Wednesday, February 23, 2011

Seniors of the Future...(heh heh)

Chew on this: seventy-five year old woman. Or this: 75 year old man. What comes to mind?

Old bag. Old fart. Right? Well...

Here's one seventy five year old woman:  I can dig it: she's o-o-o-ld, frail, wrinkled, sagged, fogged; she farts in public and you can steal her purse like taking candy from a baby. Poor thing.

Here's one 78 year old man:  Yeah, he's older than dirt, his muscles are like tissue paper, if it wasn't for his walker he'd be a Cleanup on Aisle 3, he farts in public, and you could knock him over with a feather. Poor thing.

FUTURE CHANGES: Ready? ....check it out:

Here's another 75 year old woman:  Oh yeah, it's true. She goes to the gym 5 days a week because she can (retirement - yes!!), maybe she had a facelift who cares, she swims like a dolphin and doesn't give a crap what anyone thinks. When she farts in public it's a silent but deadly job from the beer she drank last night and the only way you know it was her is by her wicked smile.

And here's another 75 year old man:
He goes to the gym too, just to get his ya ya's out. He hikes and climbs the mountain trail faster than his dogs, who have come to hate him. He can bench 300 and farts when he squats 400, with a wicked smile on his face. He drinks beer for breakfast and eats steak for lunch and doesn't give a damn what anyone thinks.

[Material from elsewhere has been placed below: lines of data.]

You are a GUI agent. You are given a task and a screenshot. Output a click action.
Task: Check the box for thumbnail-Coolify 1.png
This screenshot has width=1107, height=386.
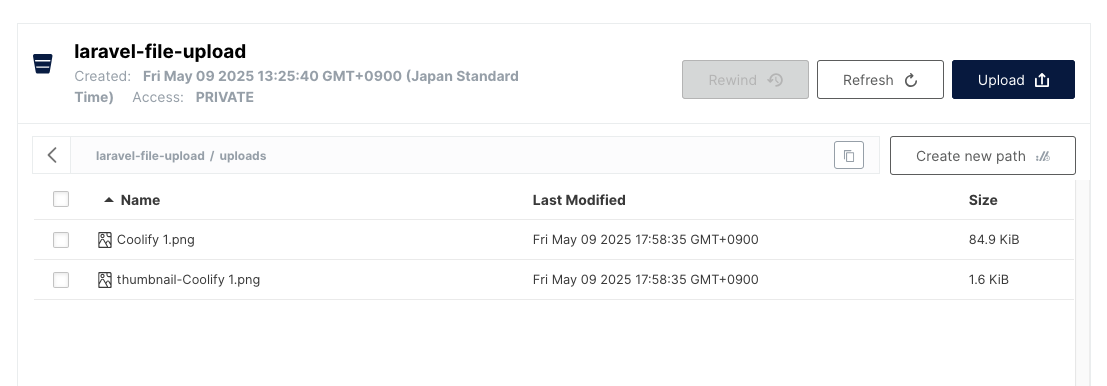click(61, 280)
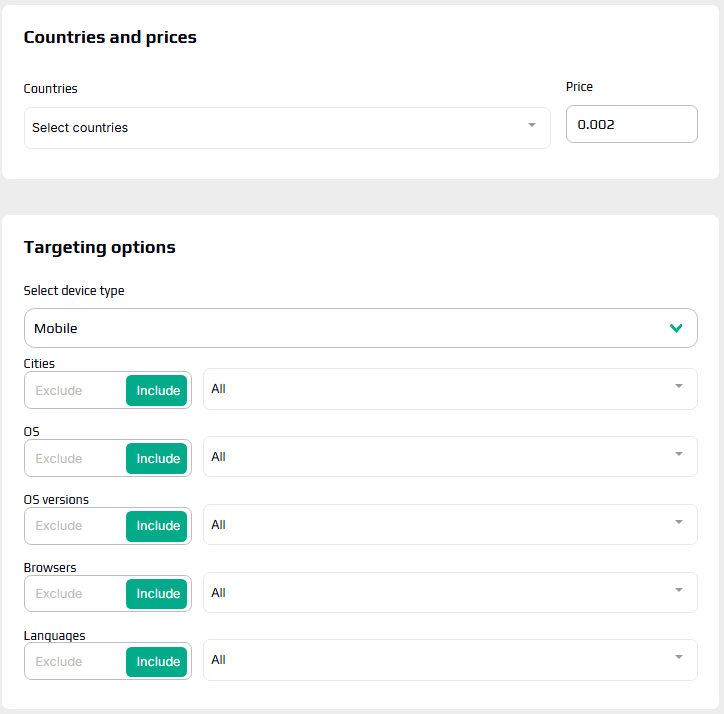
Task: Click the Countries dropdown arrow icon
Action: [532, 126]
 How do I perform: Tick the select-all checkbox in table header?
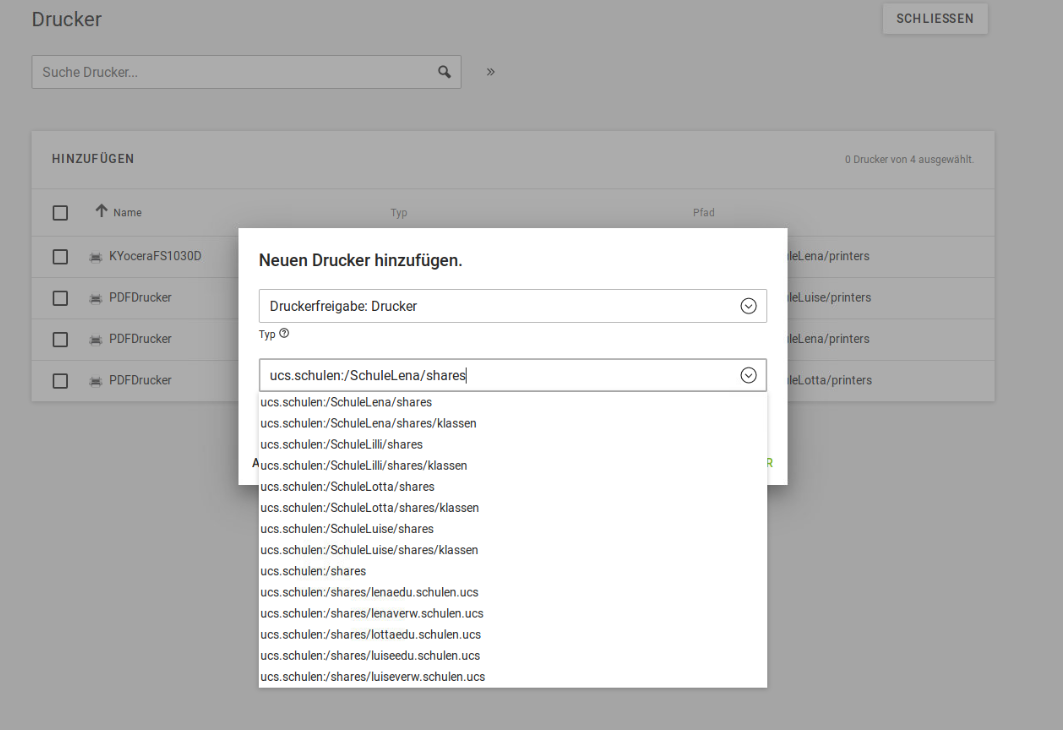60,212
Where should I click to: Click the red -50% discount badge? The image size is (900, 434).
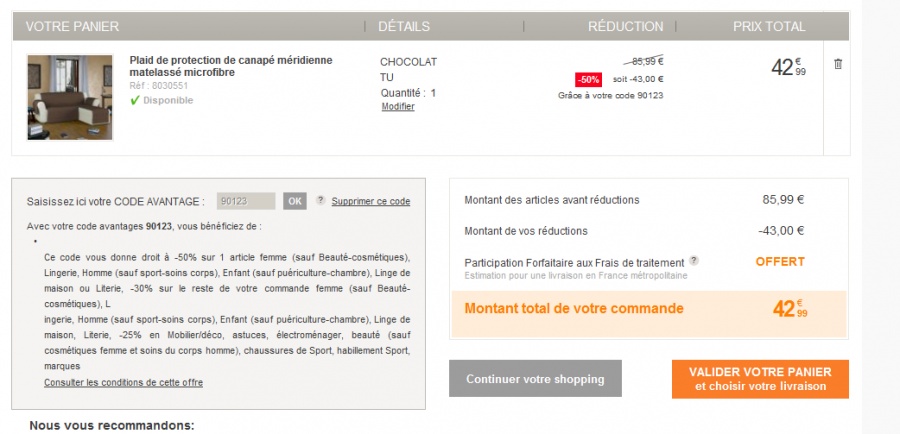[x=588, y=79]
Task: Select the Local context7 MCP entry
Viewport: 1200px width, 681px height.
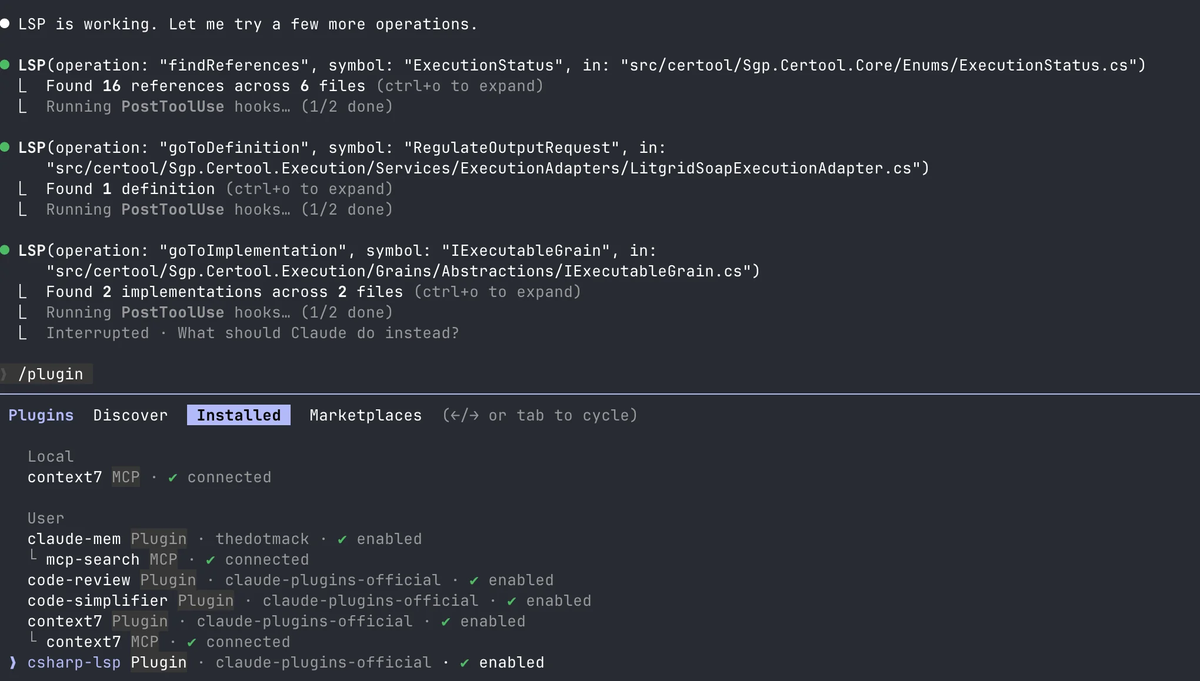Action: pyautogui.click(x=149, y=477)

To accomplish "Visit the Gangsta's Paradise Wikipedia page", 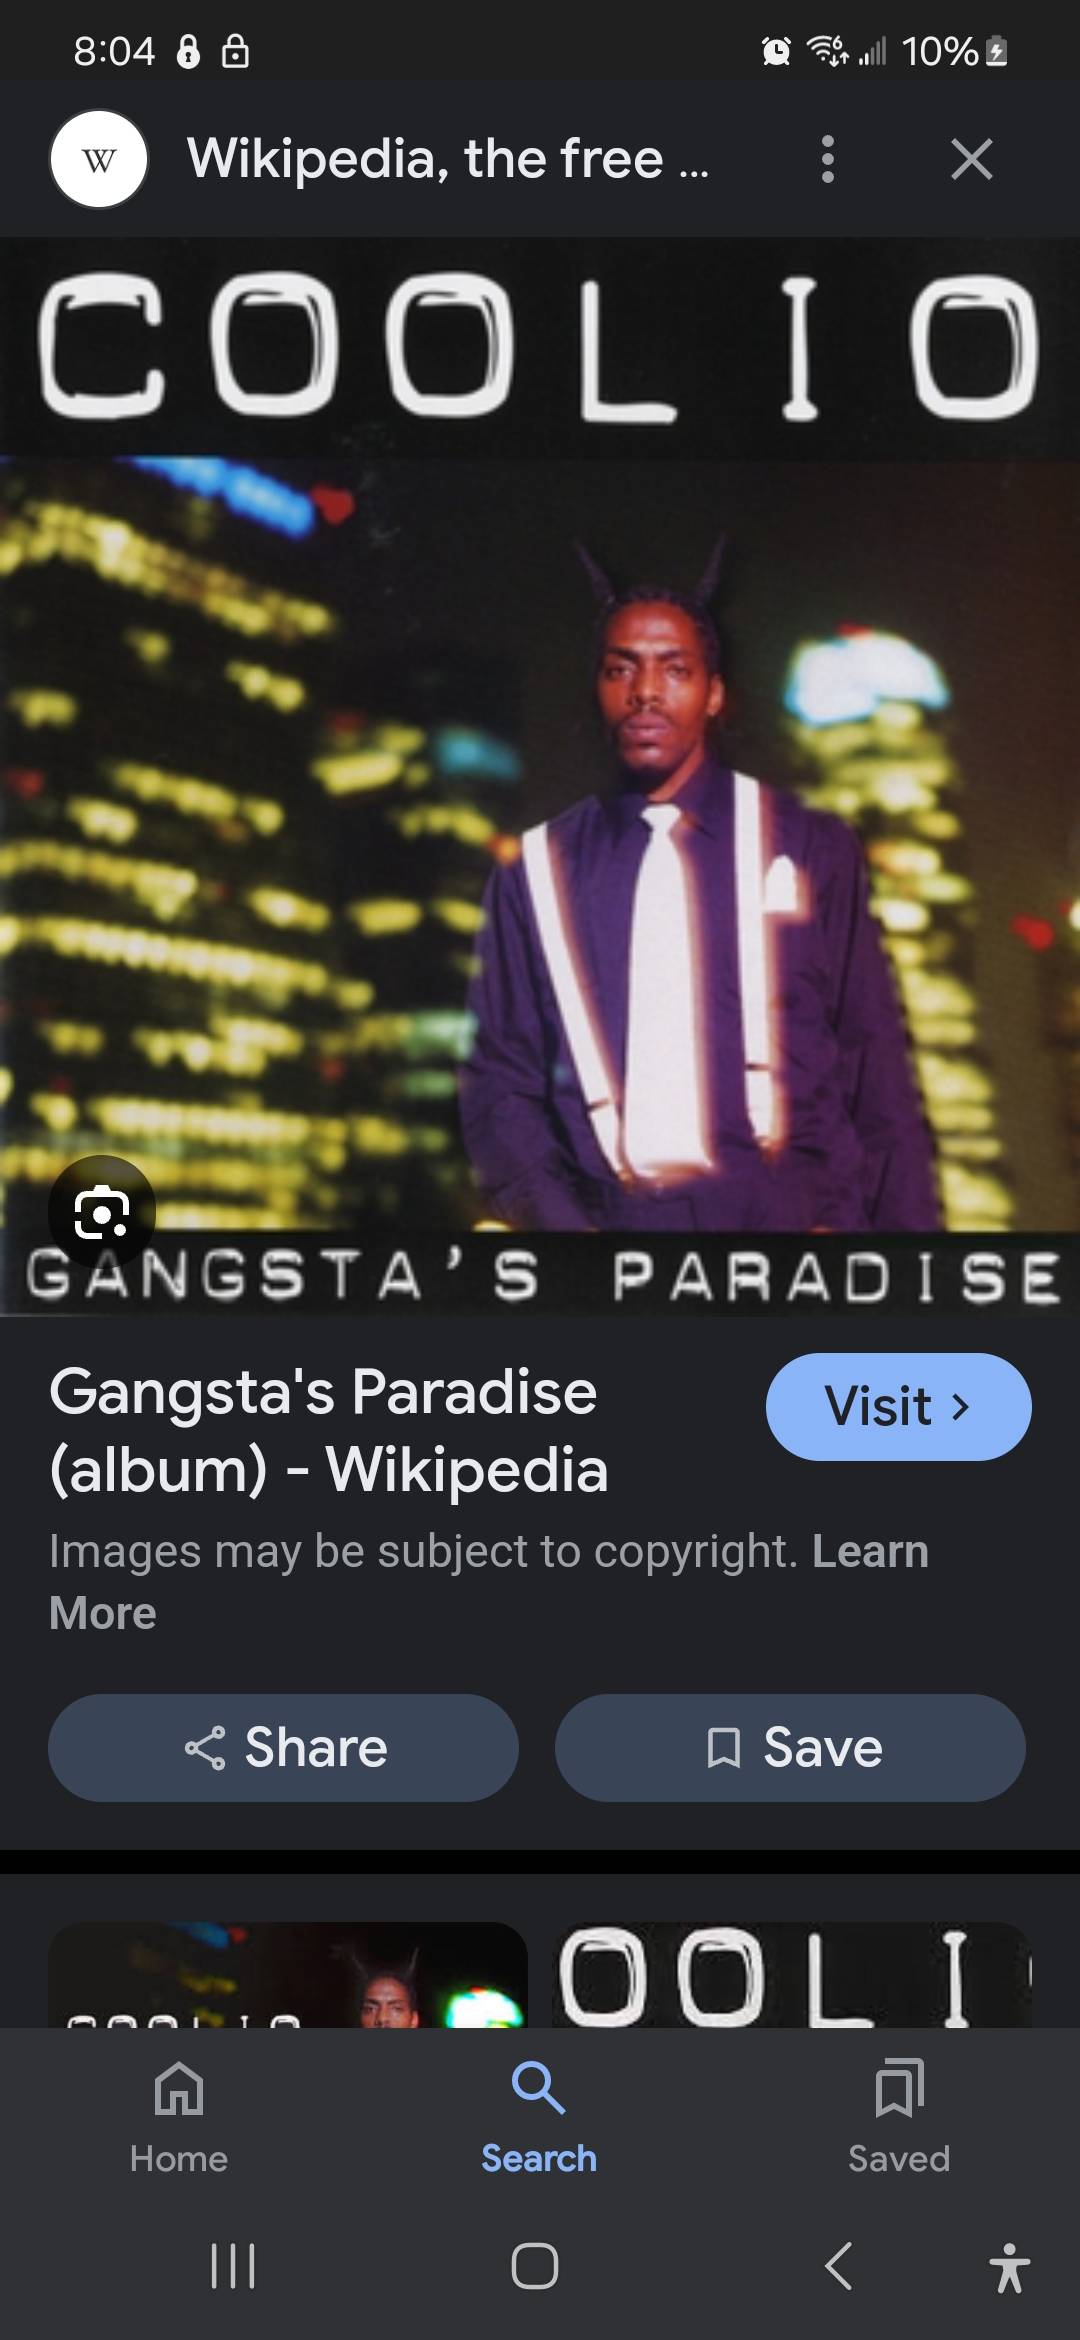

So, here's the question: which is the old fart or fartette of the future?

If we're all going to live a l-o-o-o-ng time...I vote for Option 2. For one thing, I can relate. I'm sixty-five, yet:
  • I can bench 110 and leg press 260
  • and run a 10 minute mile
  • just because I like to, and besides it feeds my head
  • I drink like a sailor and swear like a trooper
  • because I don't give a damn what anyone thinks
  • and as for my farts....
  • use your imagination.
The FUTURE: whaddaya think? Maybe some....changes...?


  1. It's so awesome that people are living longer and better these days. My 89-year-old grandmother still goes bowling every Monday! I also know of a 92-year-old woman who is a very talented writer, and a 105-year-old lady who is so tech-savvy that she checks her e-mail every day from her kids and grandkids.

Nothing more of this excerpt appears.